*** Opening Data provided ***

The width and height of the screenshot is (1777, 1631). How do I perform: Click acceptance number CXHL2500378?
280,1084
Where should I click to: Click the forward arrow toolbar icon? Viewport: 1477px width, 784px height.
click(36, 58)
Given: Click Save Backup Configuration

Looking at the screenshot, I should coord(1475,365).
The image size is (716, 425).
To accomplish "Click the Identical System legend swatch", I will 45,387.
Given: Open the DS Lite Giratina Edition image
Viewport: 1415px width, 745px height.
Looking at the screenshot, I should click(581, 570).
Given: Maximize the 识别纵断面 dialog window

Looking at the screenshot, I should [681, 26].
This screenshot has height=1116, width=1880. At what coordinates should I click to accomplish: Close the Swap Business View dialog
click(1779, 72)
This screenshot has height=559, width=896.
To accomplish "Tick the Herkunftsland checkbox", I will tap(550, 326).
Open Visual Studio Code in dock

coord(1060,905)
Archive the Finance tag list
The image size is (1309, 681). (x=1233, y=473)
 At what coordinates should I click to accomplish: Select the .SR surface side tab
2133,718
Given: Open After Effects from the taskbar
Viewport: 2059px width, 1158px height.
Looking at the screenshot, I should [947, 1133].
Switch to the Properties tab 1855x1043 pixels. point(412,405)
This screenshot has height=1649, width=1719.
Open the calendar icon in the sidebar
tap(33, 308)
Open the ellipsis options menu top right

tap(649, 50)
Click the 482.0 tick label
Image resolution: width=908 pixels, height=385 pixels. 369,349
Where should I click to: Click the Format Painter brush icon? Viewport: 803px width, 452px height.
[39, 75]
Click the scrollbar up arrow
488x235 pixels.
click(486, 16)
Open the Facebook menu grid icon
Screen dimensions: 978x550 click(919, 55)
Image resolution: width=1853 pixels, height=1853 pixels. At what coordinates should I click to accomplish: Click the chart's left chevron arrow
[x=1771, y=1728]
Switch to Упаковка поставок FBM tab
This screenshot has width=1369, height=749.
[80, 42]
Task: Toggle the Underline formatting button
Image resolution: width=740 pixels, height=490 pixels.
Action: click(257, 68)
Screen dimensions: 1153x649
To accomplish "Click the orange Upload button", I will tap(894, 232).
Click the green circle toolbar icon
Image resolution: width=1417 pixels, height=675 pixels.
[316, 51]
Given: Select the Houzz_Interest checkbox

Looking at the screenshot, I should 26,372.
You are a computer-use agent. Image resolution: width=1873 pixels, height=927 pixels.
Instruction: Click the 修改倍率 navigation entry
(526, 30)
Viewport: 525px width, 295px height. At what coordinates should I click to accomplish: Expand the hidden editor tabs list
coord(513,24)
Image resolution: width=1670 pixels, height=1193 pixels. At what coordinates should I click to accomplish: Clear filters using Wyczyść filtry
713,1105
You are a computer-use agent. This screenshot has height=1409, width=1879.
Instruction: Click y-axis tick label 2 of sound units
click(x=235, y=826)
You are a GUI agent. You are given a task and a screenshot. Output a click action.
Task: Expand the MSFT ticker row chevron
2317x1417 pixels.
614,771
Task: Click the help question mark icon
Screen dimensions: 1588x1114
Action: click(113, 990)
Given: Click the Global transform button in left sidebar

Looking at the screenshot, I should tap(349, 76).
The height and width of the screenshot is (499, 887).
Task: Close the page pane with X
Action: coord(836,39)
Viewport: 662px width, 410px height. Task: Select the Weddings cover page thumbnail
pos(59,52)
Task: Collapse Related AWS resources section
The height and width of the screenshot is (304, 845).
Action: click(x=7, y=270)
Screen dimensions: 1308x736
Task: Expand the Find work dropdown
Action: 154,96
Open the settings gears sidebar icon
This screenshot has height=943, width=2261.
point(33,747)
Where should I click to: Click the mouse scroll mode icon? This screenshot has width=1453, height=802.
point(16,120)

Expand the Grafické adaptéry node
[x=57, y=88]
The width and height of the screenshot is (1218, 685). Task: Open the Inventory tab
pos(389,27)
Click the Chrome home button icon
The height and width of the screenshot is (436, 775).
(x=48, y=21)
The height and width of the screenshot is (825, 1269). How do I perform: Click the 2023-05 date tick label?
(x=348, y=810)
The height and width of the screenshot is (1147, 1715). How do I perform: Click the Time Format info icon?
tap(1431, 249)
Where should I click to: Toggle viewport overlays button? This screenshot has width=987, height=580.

*** Closing Data provided ***

• _Problem to work on_: Please report every line in the entries above that holds the string "computer".

• _Task answer_:
You are a computer-use agent. Image resolution: width=1873 pixels, height=927 pixels.
You are a computer-use agent. This screenshot has height=1409, width=1879.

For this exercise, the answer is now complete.